SELECTION ▸
■ ■ ■ ■
# Nice Offer



## FLKeys (Dec 27, 2018)

One place I pick-up food deliveries for also has a person that does deliveries that works directly for them. Well last night her car broke down and they had another order sitting there waiting to be delivered. I show up to pick up a double Uber order and the manager offers me $15 to also take this delivery. It was only 2 miles away and in the same direction my double order was. Worked out very well, I had to drive right past that house twice any way. So I dropped off my first Uber order and then dropped off this order as I drove back past the house. Nice cash tip from the customer, and off to my last drop for that order. Both Eats customers also tipped very well Initial offer was $24.57 and with added tips came out to $49.97, add in the $15 from the restaurant and the $20 from the customer and that 5.5 mile trip paid me a few cents short of $85.00.


----------



## Driving With A Purpose (Jul 28, 2020)

I could get used to a few deliveries like that!


----------



## UberBastid (Oct 1, 2016)

Dear Penthouse Forum:
I started doing delivery for a major delivery service. On my first day, I got a real nice tip. I never thought this could happen ... but ...


----------



## Guido-TheKillerPimp (Jan 4, 2021)

FLKeys said:


> One place I pick-up food deliveries for also has a person that does deliveries that works directly for them. Well last night her car broke down and they had another order sitting there waiting to be delivered. I show up to pick up a double Uber order and the manager offers me $15 to also take this delivery. It was only 2 miles away and in the same direction my double order was. Worked out very well, I had to drive right past that house twice any way. So I dropped off my first Uber order and then dropped off this order as I drove back past the house. Nice cash tip from the customer, and off to my last drop for that order. Both Eats customers also tipped very well Initial offer was $24.57 and with added tips came out to $49.97, add in the $15 from the restaurant and the $20 from the customer and that 5.5 mile trip paid me a few cents short of $85.00.
■ ■ ■ ■
DATASET CONTENT ▸
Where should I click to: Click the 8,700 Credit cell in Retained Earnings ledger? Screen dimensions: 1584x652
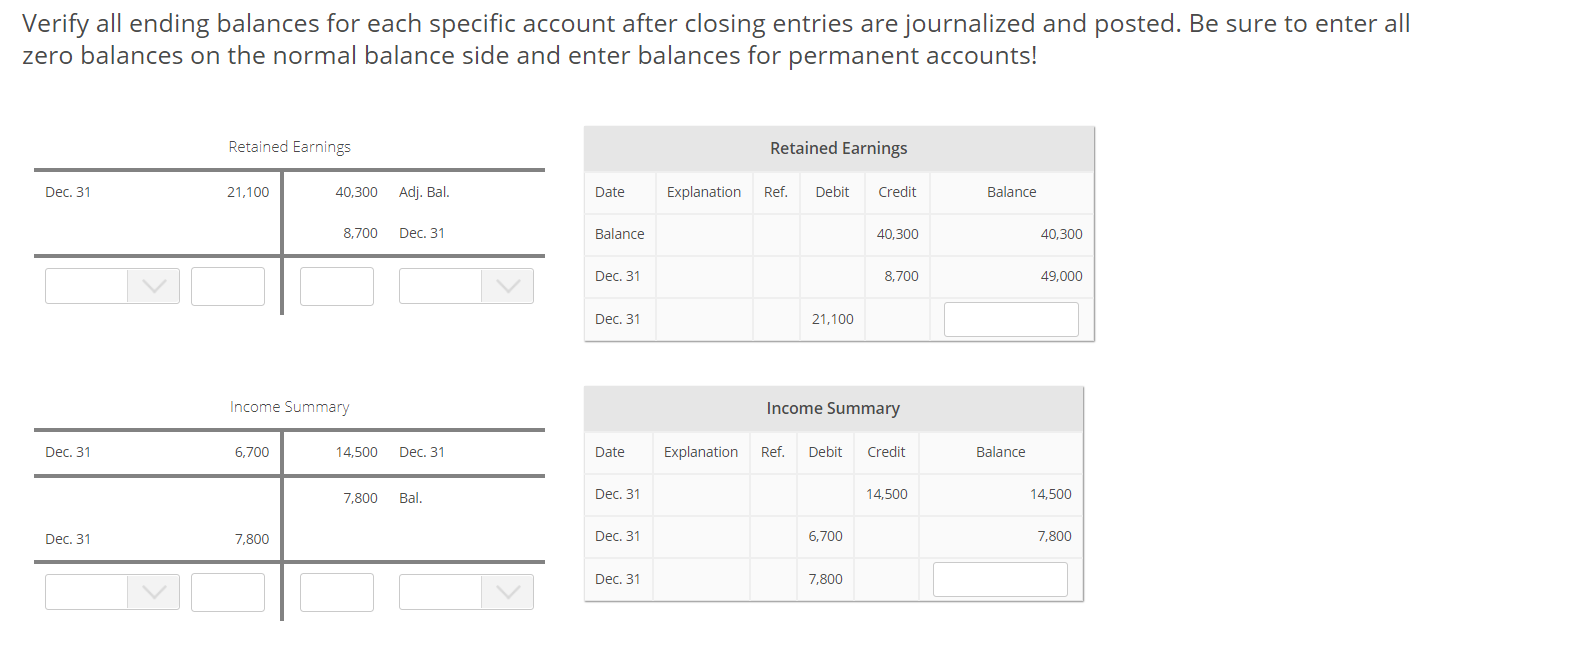coord(896,276)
■ ■ ■ ■
OBJECTIVES ▸
(a) Update the part of the forum thread starting at "I could get" and ending at "happen ... but ...", changing "first day" to "third day".
(b) In the forum thread, how much did the manager offer FLKeys to take the extra delivery?
Work from the forum thread alone, not the material.

THE RESULTS ▸
(a)
I could get used to a few deliveries like that!


----------



## UberBastid (Oct 1, 2016)

Dear Penthouse Forum:
I started doing delivery for a major delivery service. On my third day, I got a real nice tip. I never thought this could happen ... but ...

(b) $15